Here we focus on minimizing the general criteria \(\bar{\mathbb{E}} l(t,\theta,\varepsilon(t,\theta))\) using a general search direction,

\[\begin{align} \begin{aligned} &\varepsilon(t) = y(t)-\hat{y}(t) \\ &R(t) = R(t-1) + \alpha(t) H(t,R(t-1),\hat{\theta}(t-1),\varepsilon(t),\eta(t))\\ &\hat{\theta}(t) = \hat{\theta}(t-1) + \alpha(t) R^{-1}(t) h(t,\hat{\theta}(t-1), , \varepsilon(t) \eta(t))\\ &\xi (t+1)= A(\hat{\theta}(t))\xi(t) + B(\hat{\theta}(t))z(t)\\ &\begin{pmatrix} \hat{y}(t+1) \\ \text{col } \eta(t+1) \end{pmatrix} = C(\hat{\theta}(t)) \xi(t+1). \end{aligned} \label{eq:general_form} \end{align}\]

The model set:

The smoothness Conditions for \(h\) and \(H\)
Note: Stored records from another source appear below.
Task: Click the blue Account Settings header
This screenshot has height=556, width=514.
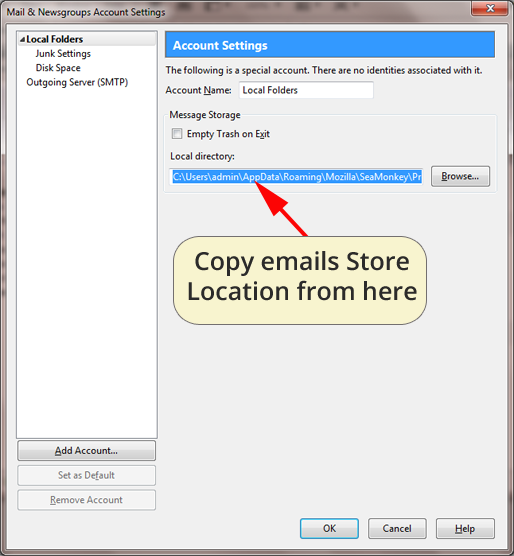Action: [330, 45]
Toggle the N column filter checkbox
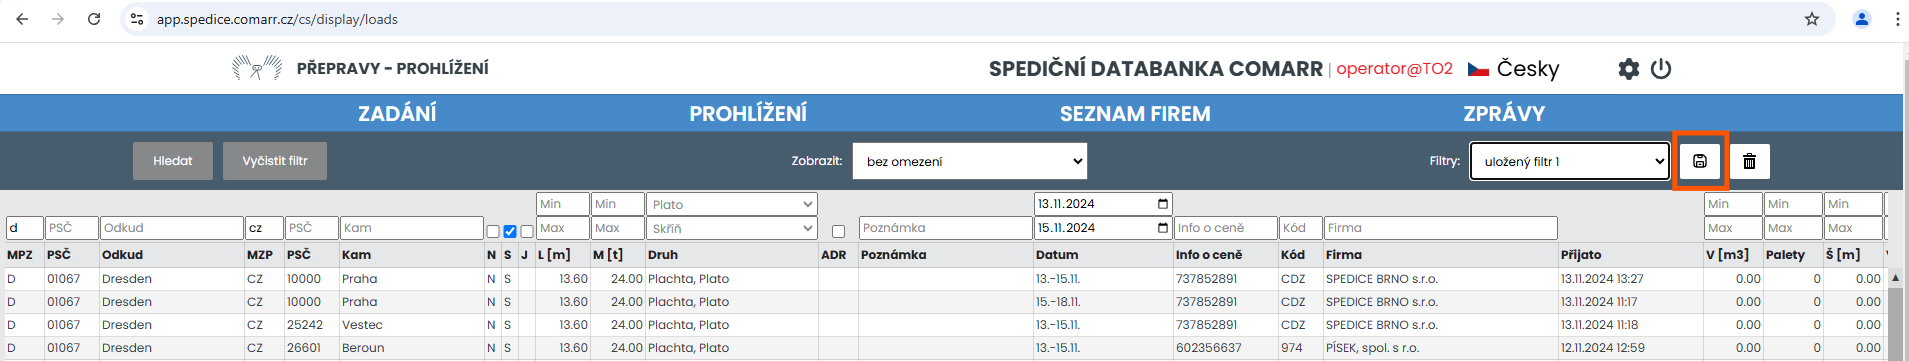1909x361 pixels. click(x=493, y=231)
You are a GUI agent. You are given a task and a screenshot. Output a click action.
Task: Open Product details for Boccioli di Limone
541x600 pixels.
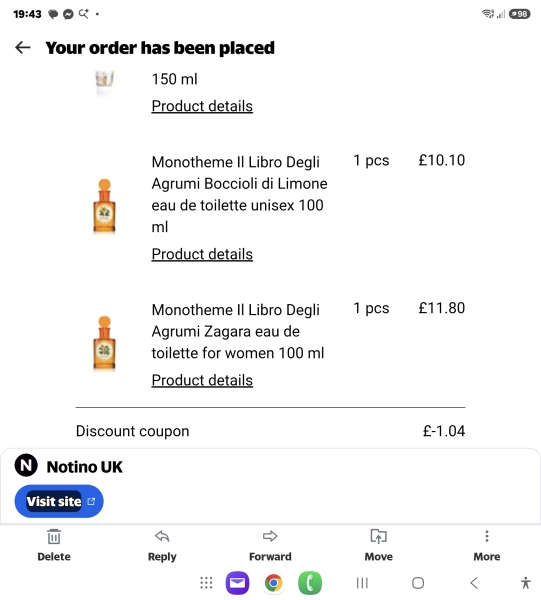pos(202,254)
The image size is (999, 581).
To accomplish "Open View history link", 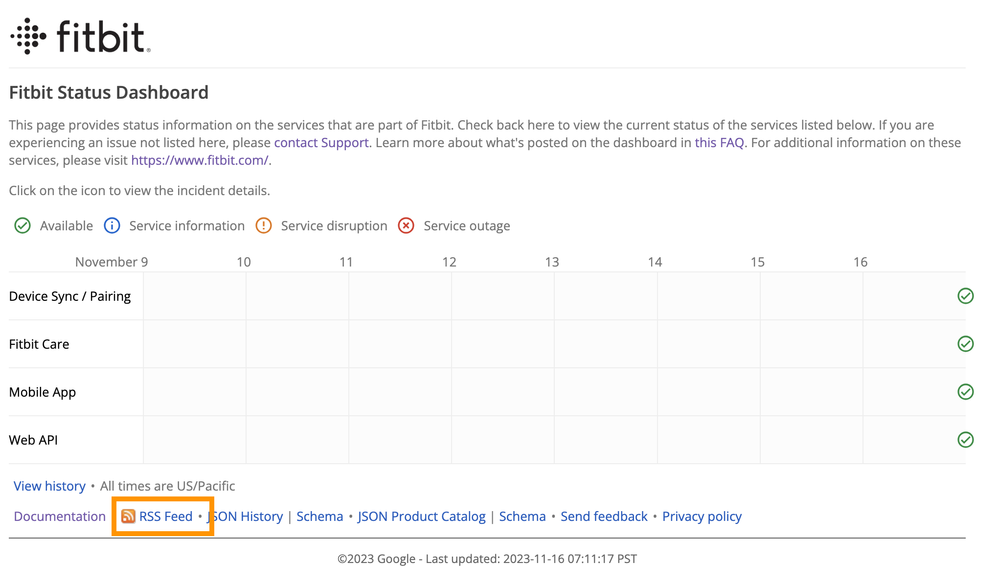I will pos(49,486).
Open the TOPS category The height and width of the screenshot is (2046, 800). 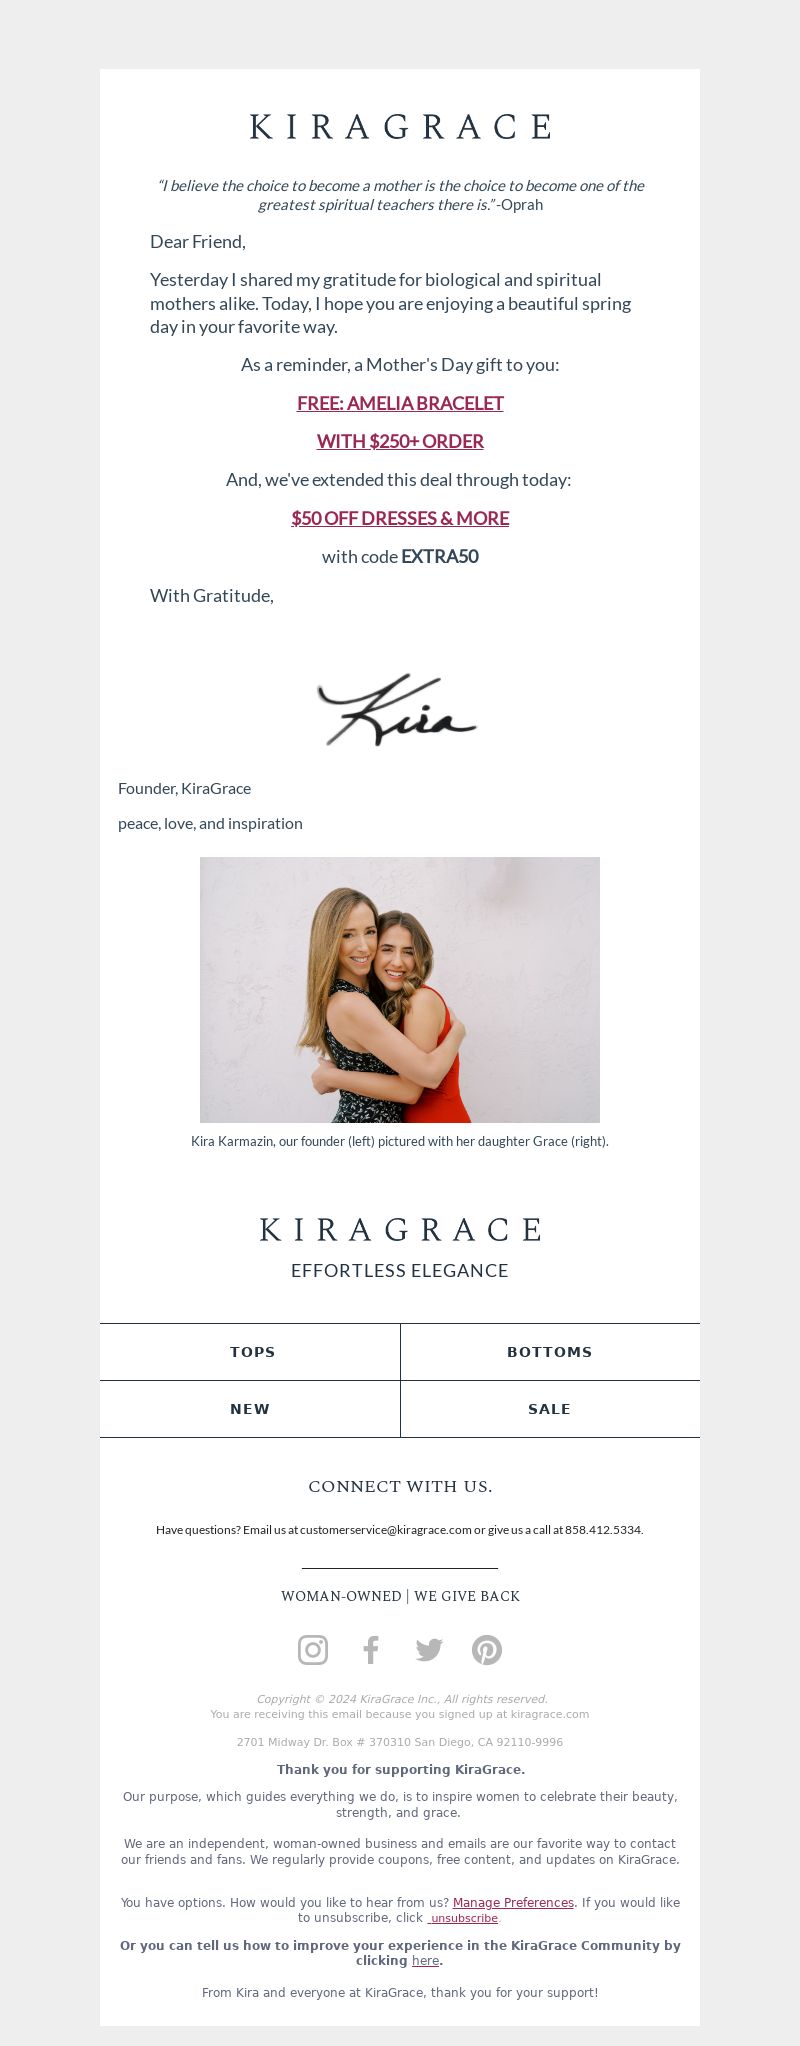250,1352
\[\textbf{Cr1}: \ h(t, \theta, \epsilon, \eta) \text{ is differentiable w.r.t. } \theta, \epsilon, \text{ and } \eta, \text{ such that, for some } C < \infty,\\ |h(t, \theta, \epsilon, \eta)| + |\nabla_{\theta} h(t, \theta, \epsilon, \eta)| \leq C(1 + |\epsilon|^2 + |\eta|^2)\\ \text{and}\\ |\nabla_{\epsilon} h(t, \theta, \epsilon, \eta)| + |\nabla_{\eta} h(t, \theta, \epsilon, \eta)| \leq C(1 + |\epsilon| + |\eta|) \text{ for } \theta \in D_{\mathcal{M}}.\] \[\textbf{Cr2}: \ H(t, R, \theta, \epsilon, \eta) \text{ is differentiable w.r.t. } R, \theta, \epsilon, \text{ and } \eta \text{ such that, for some } C < \infty, \\ |H(t, R, \theta, \epsilon, \eta)| + |\nabla_{R} H(t, R, \theta, \epsilon, \eta)| \leq C(1 + |\epsilon|^2 + |\eta|^2 + |R|), \\ |\nabla_{\theta} H(t, R, \theta, \epsilon, \eta)| + |\nabla_{\epsilon} H(t, R, \theta, \epsilon, \eta)| \leq C(1 + |\epsilon|^2 + |\eta|^2), \\ |\nabla_{\eta} H(t, R, \theta, \epsilon, \eta)| + |\nabla_{\theta} H(t, R, \theta, \epsilon, \eta)| \leq C(1 + |\epsilon| + |\eta|), \text{ for } \theta \in D_{\mathcal{M}}.\\ \text{Here } h_{\theta} \text{ denotes the partial derivative w.r.t. } \theta, \text{ etc.}\] \[\textbf{Cr3}: \ \text{The function } l(t, \theta, \epsilon) \text{ is twice-continuously differentiable w.r.t. } \theta \text{ and } \epsilon \text{ and } \\ |\nabla_{\theta} l(t, \theta, \epsilon)| + |\nabla_{\theta}{\theta} l(t, \theta, \epsilon)| \leq C(1 + |\epsilon|)^2, \\ |\nabla_{\epsilon} l(t, \theta, \epsilon)| + |\nabla_{\epsilon \epsilon} l(t, \theta, \epsilon)| \leq C(1 + |\epsilon|), \\ |\nabla_{ \epsilon \epsilon} l(t, \theta, \epsilon)| \leq C \text{ for } \theta \in D_{\mathcal{M}}.\] \[\textbf{Cr4}: \ \text{The function } l(t, \theta, \epsilon) \text{ is three times continuously differentiable w.r.t. } \theta \text{ and } \epsilon \text{ and } \\ |\nabla_{ \epsilon \epsilon} l(t, \theta, \epsilon)| + |\nabla_{\epsilon \epsilon \epsilon} l(t, \theta, \epsilon)| + |\nabla_{ \epsilon \epsilon \theta} l(t, \theta, \epsilon)| \leq C, \\ |\nabla_{\theta \theta} l(t, \theta, \epsilon)| + |\nabla_{\theta\theta\theta} l(t, \theta, \epsilon)| \leq C(1 + |\epsilon|)^2, \\ |\nabla_{\theta\theta \epsilon} l(t, \theta, \epsilon)| \leq C \text{ for } \theta \in D_{\mathcal{M}}.\]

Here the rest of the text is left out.